Use the underside of the lid of your paint can as the container for your dry-brush paint. You can also use a paper plate or other shallow container if you want. Dribble a very small amount of paint on the lid, using a stirring stick or something similar. You don’t want a whole lot of paint, just a few dribbles at a time. You can dribble more into your container when you need it.
Very gently dabble the tip of your dry paint brush into the bit of paint on your paint can lid. Touch it a few times to a paper towel to absorb any excess paint. You want your brush almost dry. Use quick short brush strokes going in different directions on your fireplace very lightly leaving fine stroke marks.

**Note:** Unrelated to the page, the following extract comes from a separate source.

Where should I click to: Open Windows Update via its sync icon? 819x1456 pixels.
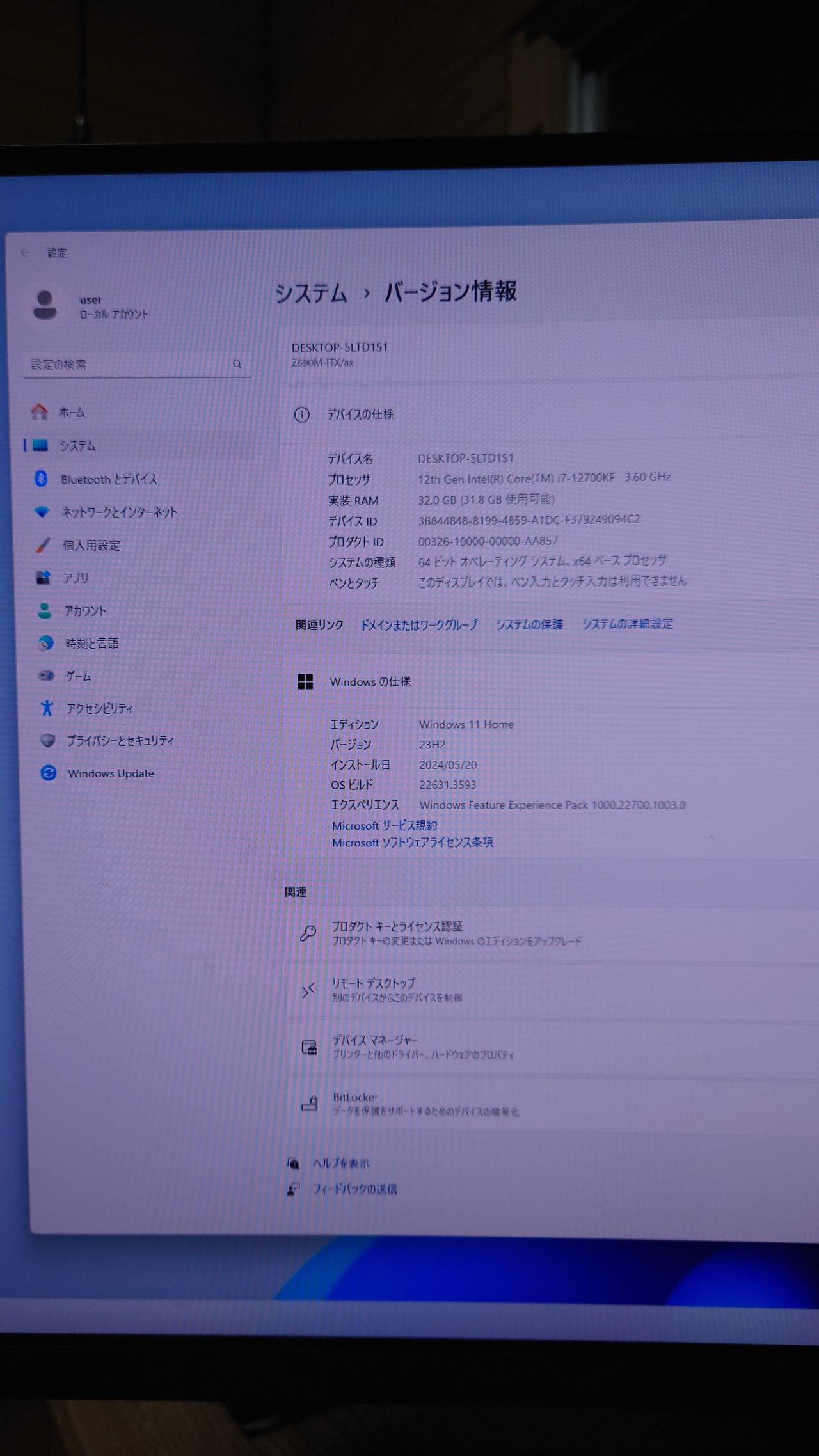click(48, 773)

The bristles on your brush will still be separated because they are almost dry and not saturated with paint. This leaves a very nice texture without conformity allowing the existing character of the surface you are highlighting to shine through. There really is no wrong or right way to dry- brush as long as you leave your brush almost dry and gently guide it over the surface leaving only fine brush marks.

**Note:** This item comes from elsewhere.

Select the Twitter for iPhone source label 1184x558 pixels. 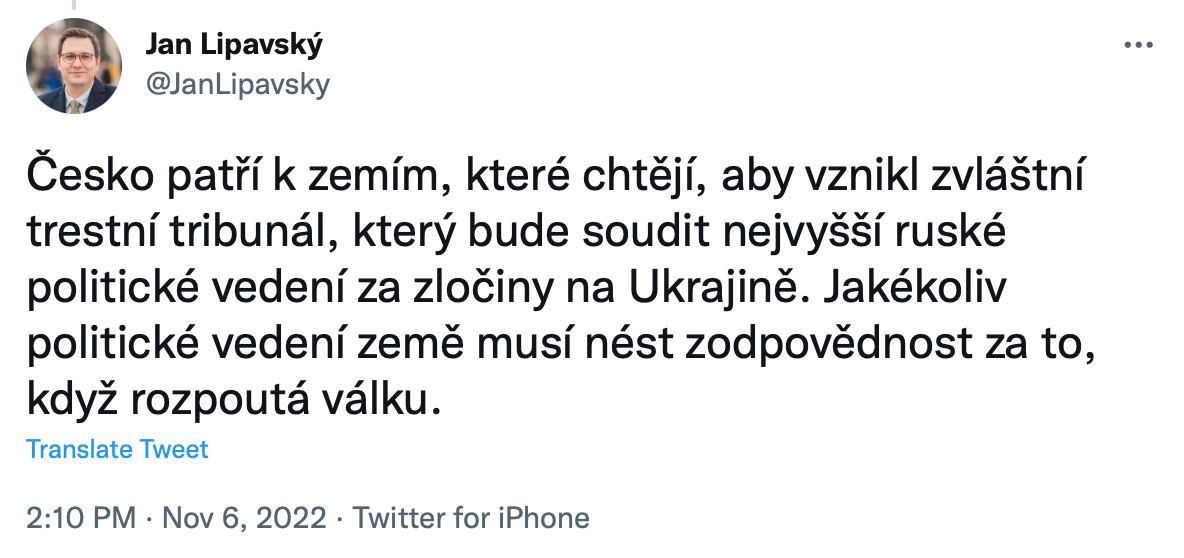471,518
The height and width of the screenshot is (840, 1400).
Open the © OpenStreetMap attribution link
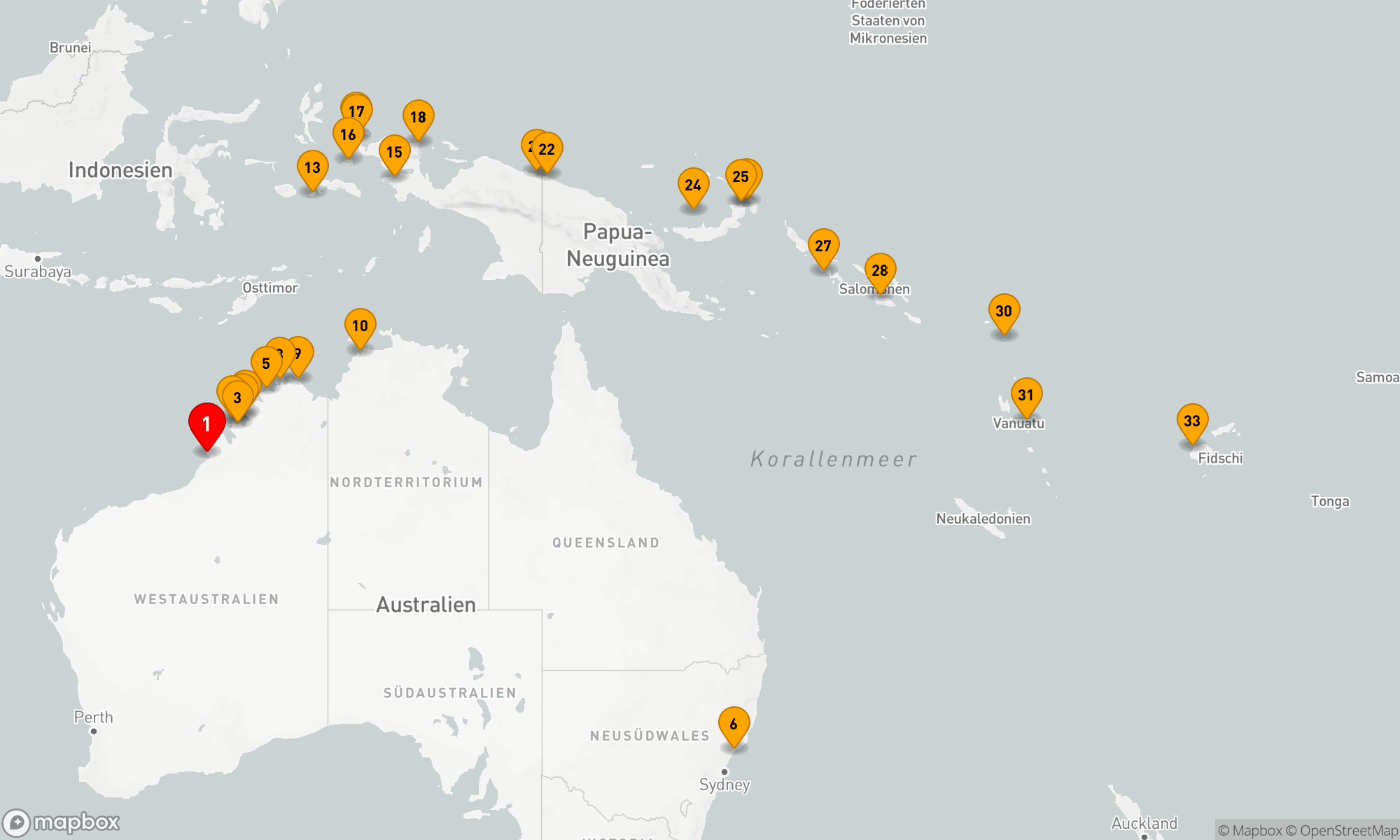(x=1341, y=831)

If you push to hard on the brush you can create a smear. Dotting paint lightly with the tip of your brush also creates a nice effect. Do it very lightly as mentioned before to avoid clumping colors and loosing the nice pattern of the dry brush hairs.
As you do this you can stick with one color or create a unique look by trying different colors in different layers. Working from light to dark colors or dark to light colors will produce an interesting and good looking effect. Always remember to let the existing surface show through.
Successful Use of the Dry- Brushing Technique for a Fireplace
Sometimes it takes a little practice to get the hang of dry-brushing. The main things to remember are to stay “light handed” and keep your brush almost dry so the bristles will stay flexible and separated. The bristles, or hairs on your brush are what gives the fine line texture when applying the dry-brushing technique to your fireplace.